Shield the management interface: Completely remove management interfaces from the public-facing internet. Limit administrative access strictly to dedicated out-of-band networks or restricted internal IP zones.
Enforce MFA everywhere: Mandate multi-factor authentication with number matching for all administrative and remote access pathways. MFA remains the single most effective control to neutralize stolen plaintext credentials.
Initiate downstream threat hunting: Because the offline cracking methodology means your local firewalls won't show historical brute-force logs, do not assume a clean log equals safety. Audit internal networks for unexpected lateral movement, unauthorized Active Directory modifications, or unusual outbound traffic originating directly from your edge devices.
SOCRadar said in a blog: "The FortiBleed operation is built around full automation. The operation runs in two self-reinforcing stages. Stage one is credential reuse: attackers assembled usernames and passwords from earlier Fortinet-related breach dumps and infostealer malware logs, then tested them automatically against internet-facing FortiGate devices around the clock. Stage two is passive harvesting: once inside a device, it is used as a listening post—SSL VPN traffic passing through is monitored and additional credentials are collected. Those credentials feed back into the scanner, compounding the breach. The system is entirely self-sustaining."

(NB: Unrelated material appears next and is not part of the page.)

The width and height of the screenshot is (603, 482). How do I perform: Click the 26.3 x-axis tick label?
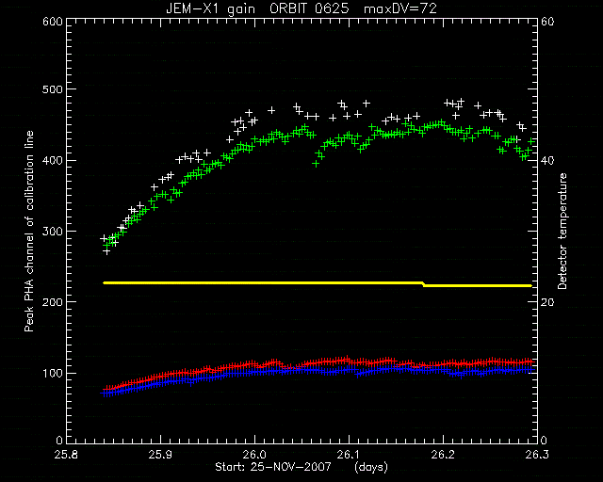point(536,455)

CloudSEK concluded in its executive summary: "The exposed directory leaves no doubt that FortiBleed is a real and capable operation. The toolchain works end to end: scanning located exposed FortiGate interfaces, hashes were cracked on a ~45-GPU Hashtopolis cluster, and validated credentials were used to pivot into networks and enumerate Active Directory all feeding a revenue-sorted catalogue built to sell access. Any organization running an exposed FortiOS management interface should treat its perimeter credentials as compromised and act on the mitigations above."